Photonic band-gap engineering for volume plasmon polaritons in multiscale multilayer hyperbolic metamaterials

Abstract: We theoretically study the propagation of large-wavevector waves (volume plasmon polaritons) in multilayer hyperbolic metamaterials with two levels of structuring. We show that when the parameters of a subwavelength metal-dielectric multilayer ("substructure") are modulated ("superstructured") on a larger, wavelength scale, the propagation of volume plasmon polaritons in the resulting multiscale hyperbolic metamaterials is subject to photonic band gap phenomena. A great degree of control over such plasmons can be exerted by varying the superstructure geometry. When this geometry is periodic, stop bands due to Bragg reflection form within the volume plasmonic band. When a cavity layer is introduced in an otherwise periodic superstructure, resonance peaks of the Fabry-Perot nature are present within the stop bands.
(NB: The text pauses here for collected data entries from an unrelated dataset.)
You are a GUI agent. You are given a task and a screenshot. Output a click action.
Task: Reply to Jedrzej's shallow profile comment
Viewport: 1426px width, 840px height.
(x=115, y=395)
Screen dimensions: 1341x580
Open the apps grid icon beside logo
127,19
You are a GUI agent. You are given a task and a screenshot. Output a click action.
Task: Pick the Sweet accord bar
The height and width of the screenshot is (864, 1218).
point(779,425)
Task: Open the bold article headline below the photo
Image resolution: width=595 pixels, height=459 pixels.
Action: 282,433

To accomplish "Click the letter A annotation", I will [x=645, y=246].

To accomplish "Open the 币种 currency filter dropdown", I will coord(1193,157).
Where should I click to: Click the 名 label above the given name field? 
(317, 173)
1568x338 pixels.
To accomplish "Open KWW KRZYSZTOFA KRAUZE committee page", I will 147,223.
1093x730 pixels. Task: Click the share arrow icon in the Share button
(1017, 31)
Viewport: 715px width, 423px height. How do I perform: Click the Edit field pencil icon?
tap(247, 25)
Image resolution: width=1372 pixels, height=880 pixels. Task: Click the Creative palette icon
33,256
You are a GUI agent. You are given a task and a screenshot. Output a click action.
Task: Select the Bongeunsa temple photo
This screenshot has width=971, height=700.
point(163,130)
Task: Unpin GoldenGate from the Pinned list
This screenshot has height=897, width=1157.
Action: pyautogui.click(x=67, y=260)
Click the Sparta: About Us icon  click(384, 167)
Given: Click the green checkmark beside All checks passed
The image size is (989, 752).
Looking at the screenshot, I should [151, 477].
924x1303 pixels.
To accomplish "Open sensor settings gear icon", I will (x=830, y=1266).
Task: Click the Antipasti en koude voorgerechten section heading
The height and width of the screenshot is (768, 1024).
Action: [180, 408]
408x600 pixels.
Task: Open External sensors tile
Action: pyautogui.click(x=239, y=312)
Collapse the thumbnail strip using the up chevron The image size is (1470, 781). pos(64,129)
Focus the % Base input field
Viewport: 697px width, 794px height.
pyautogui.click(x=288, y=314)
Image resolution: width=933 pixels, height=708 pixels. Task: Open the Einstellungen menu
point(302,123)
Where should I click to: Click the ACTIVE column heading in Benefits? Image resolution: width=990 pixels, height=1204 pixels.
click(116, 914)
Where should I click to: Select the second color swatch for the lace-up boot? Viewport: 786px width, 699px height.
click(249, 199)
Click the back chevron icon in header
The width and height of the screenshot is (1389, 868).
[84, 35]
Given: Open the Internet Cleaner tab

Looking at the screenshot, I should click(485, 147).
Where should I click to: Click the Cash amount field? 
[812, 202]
More complicated superstructure geometries are also considered. For example, fractal Cantor-like multiscale metamaterials are found to exhibit characteristic self-similar spectral signatures in the volume plasmonic band. Multiscale hyperbolic metamaterials are shown to be a promising platform for large-wavevector bulk plasmonic waves, whether they are considered for use as a new kind of information carrier or for far-field subwavelength imaging.